There’s no such thing as “I really don’t have a practice”

Often, when conversation turns to practice, I hear the following: “I really don’t have a practice.”

I no longer believe this to be true. I believe that, in fact, for each of us and all of us, our lived life is our practice. However I spend my time today is my practice today. Of course, if I get up, do yoga, sit in meditation, chant, pray, read a spiritual text, and the like, nobody would argue that I have a practice.

However, I would argue that the same is true if I get up, eat last night’s pizza, throw back a Bloody Mary, go back to bed, get up at noon, and stagger to the train to get to my afternoon job, and then go to a bar after work and drink beer while watching the NBA playoffs.

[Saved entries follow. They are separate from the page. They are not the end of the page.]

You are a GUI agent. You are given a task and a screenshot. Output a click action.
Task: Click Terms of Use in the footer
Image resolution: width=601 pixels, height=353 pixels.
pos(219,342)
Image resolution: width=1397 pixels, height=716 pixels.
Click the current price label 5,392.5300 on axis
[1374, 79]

And, I’m not even arguing that “practice” is whatever you do regularly. I would suggest that even if there is no particular pattern to what I do from one day to the next, that this, too, is practice — perhaps we call it “the practice of living the random life.”

So, for me, the question is not whether or not I have a practice, but, instead, what is my practice?

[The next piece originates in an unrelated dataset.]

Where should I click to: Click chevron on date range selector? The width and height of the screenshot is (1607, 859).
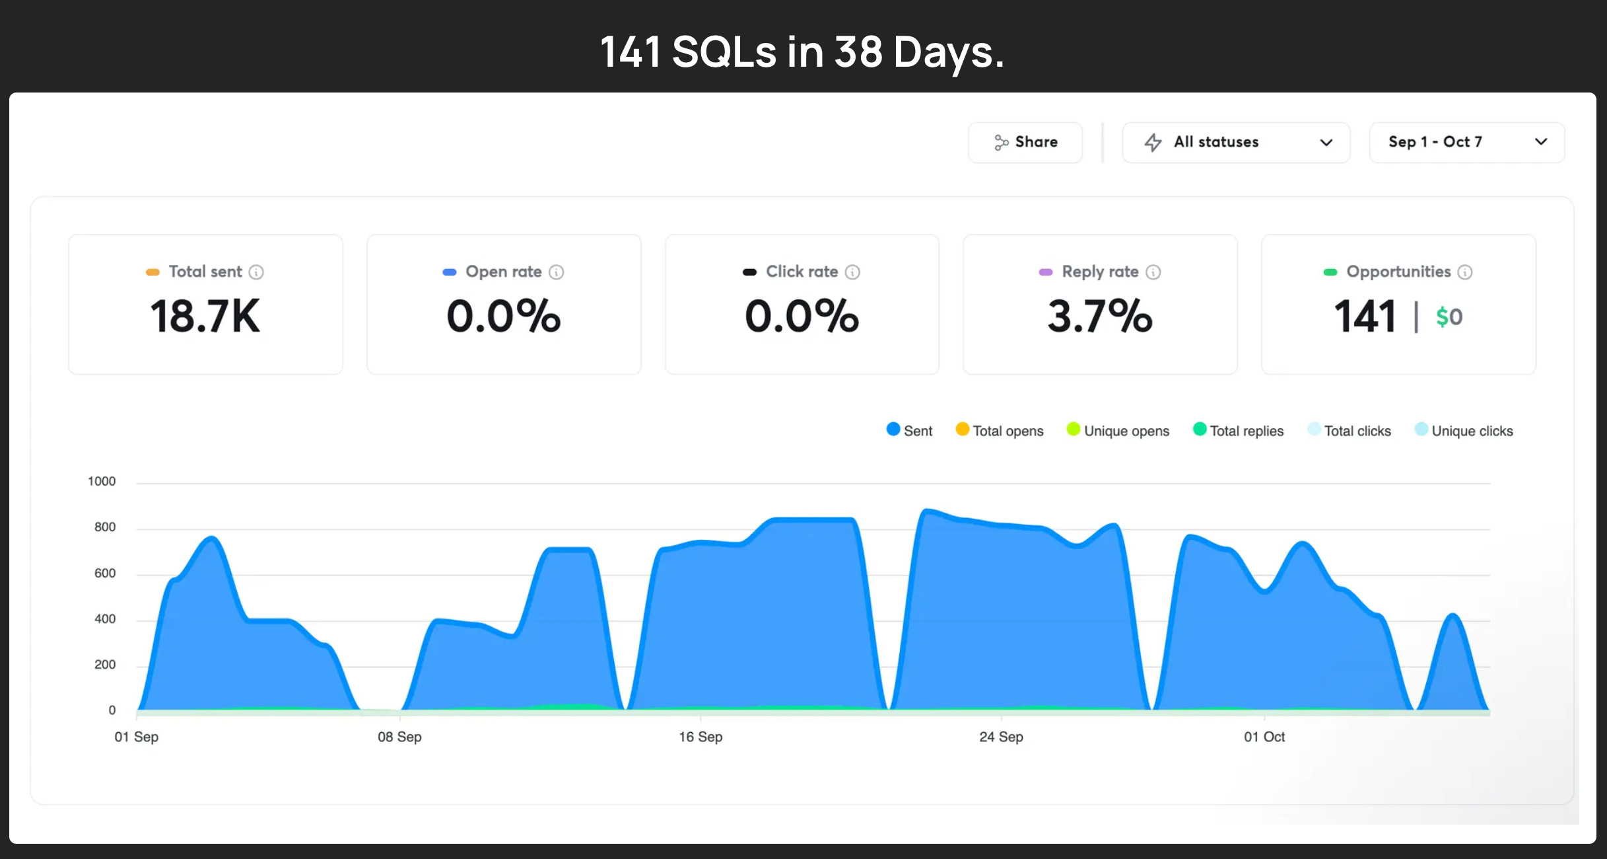tap(1541, 142)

Why is this inquiry important?

Because, regardless of whether our practice is purposeful, it is developmental. That is, it contributes to the development of our being. Note, that “development” is not necessarily “advancement”. If I bang my head with an iron rod, I’ll develop a headache. Development is not always what we want!

So, the inquiry into what my practice is really is an inquiry into what I am developing.

So, I invite you, I invite me, into this: examine today what it is you are practicing. And then, perhaps this: what is such a practice likely to develop in me as a being?